Feeding the AI Boom: Can data centers grow without burning more fossil fuels?

Exploring how booming AI and cloud demand will reshape data center power consumption, European locations and behind‑the‑meter energy strategies by 2030

AI & DIGITALRENEWABLE

Pierre-Louis Lombard, Gregory Jarry

2/26/20265 min temps de lecture

Rapid digital growth led by AI, cloud, and streaming is set to double global data center electricity consumption by 2030. To meet this soaring demand, some operators are reverting to gas‑fired generation, as seen in xAI’s new turbine‑powered facilities, raising concerns over a fossil‑fuel rebound. Others are pursuing low‑carbon paths through renewable integration, advanced cooling, and behind‑the‑meter storage. This tension will define whether digital progress aligns or conflicts with global climate goals.

Bypassing environmental constraints to win AI’s race

Global demand for digital infrastructure is experiencing unprecedented growth, driven by three major forces: cloud adoption, streaming, and the rapid acceleration of generative AI. The race for AI dominance is so intense that some players are willing to bypass traditional constraints. A striking example is xAI’s Colossus mega-data center. Powered by roughly 400 MW of dedicated gas‑fired generation, it shows how competitive pressure can drive operators to pursue extreme measures to sidestep deployment delays — even when this means overriding environmental policies.

Gas turbines at the xAI data center in Memphis, Tenn. Credit: Brandon Dill/The Washington Post

Data center energy use will double by 2030 despite efficiency gains

Global electricity consumption from data centers, estimated at 415 TWh in 2025, is on track to exceed 945 TWh by 2030, more than doubling in just five years. This level of demand already represents an average of 4% of national electricity consumption in European countries, and can rise above 15% in Ireland, where data center concentration is particularly high.

Five factors drive data center power consumption and determine overall efficiency:

  1. Servers - Largest contributor to energy consumption in a data center, accounting for approximately 75% of total facility electricity use. CPUs handle orchestration and system logic, while GPUs deliver the high‑density compute required for AI training and inference.

  2. Data Storage - Consumes around 5% of total electricity due to continuous power required to maintain data availability and integrity.

  3. Network – Equipment such as switches, routers, and interconnects uses approximately 5% of a data center’s total power. These systems are essential to ensure fast, reliable, and secure data flows between servers, storage systems, and external networks.
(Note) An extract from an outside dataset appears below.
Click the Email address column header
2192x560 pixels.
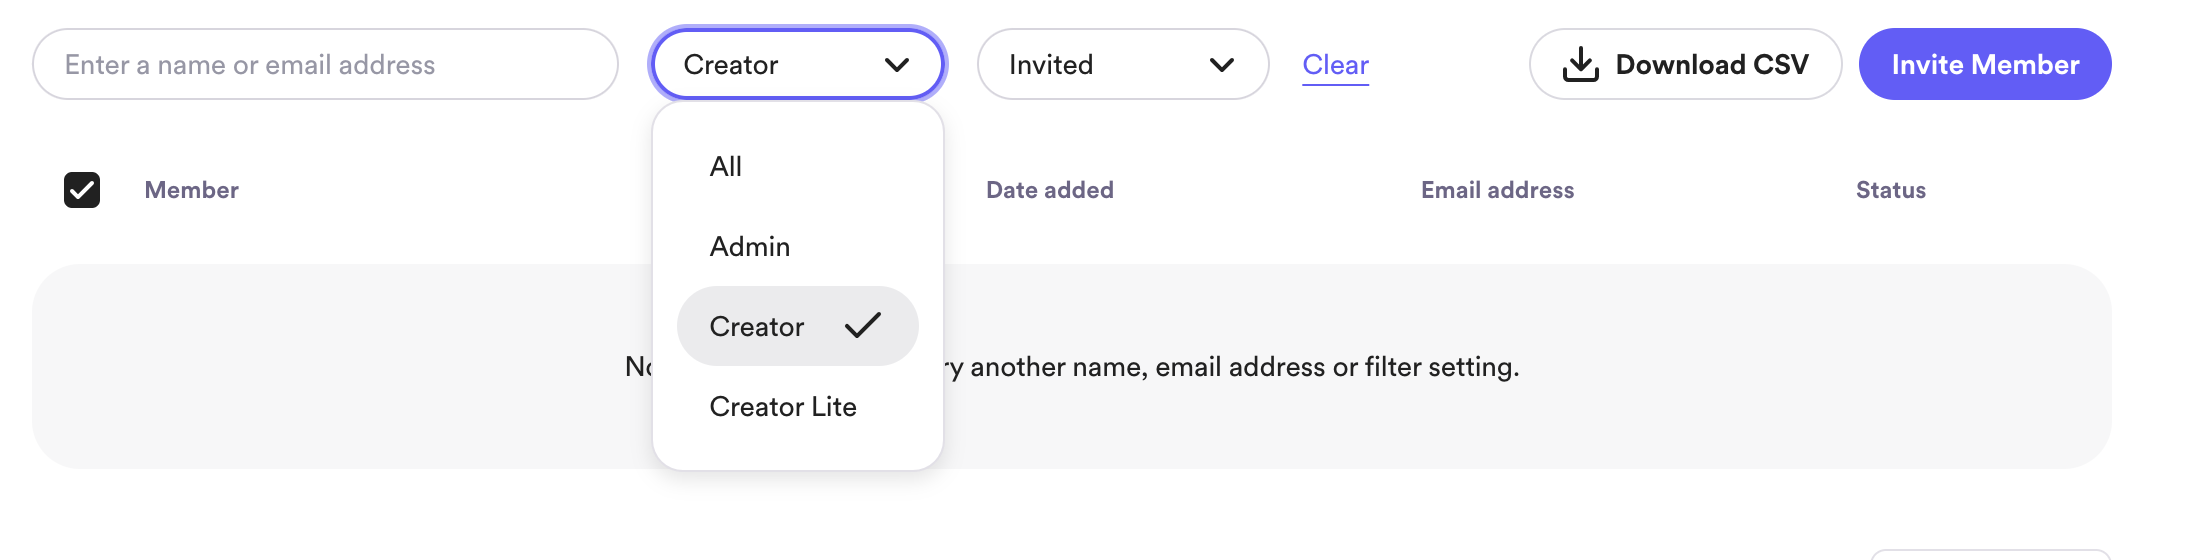click(1497, 190)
  4. Cooling - Second‑largest source of energy use. High‑density racks and GPU clusters generate significant heat, requiring chillers, air‑handling units, liquid cooling loops, or immersion cooling to maintain safe operating temperatures. Cooling typically represents around 10% of total energy consumption.

  5. Other infrastructure - Auxiliary systems, including lighting, security cameras, access control, fire suppression, monitoring equipment, or general building operations, account for about 5% of energy use. This consumption is stable and required 24/7 to ensure continuous operation.

Data center operators are working to reduce non‑core energy consumption and redirect as much power as possible toward computing. To assess how efficiently a facility uses its electricity, the industry relies on Power Usage Effectiveness (PUE). This metric reflects the share of energy consumed by non‑computing infrastructure compared with the total energy used by the data center.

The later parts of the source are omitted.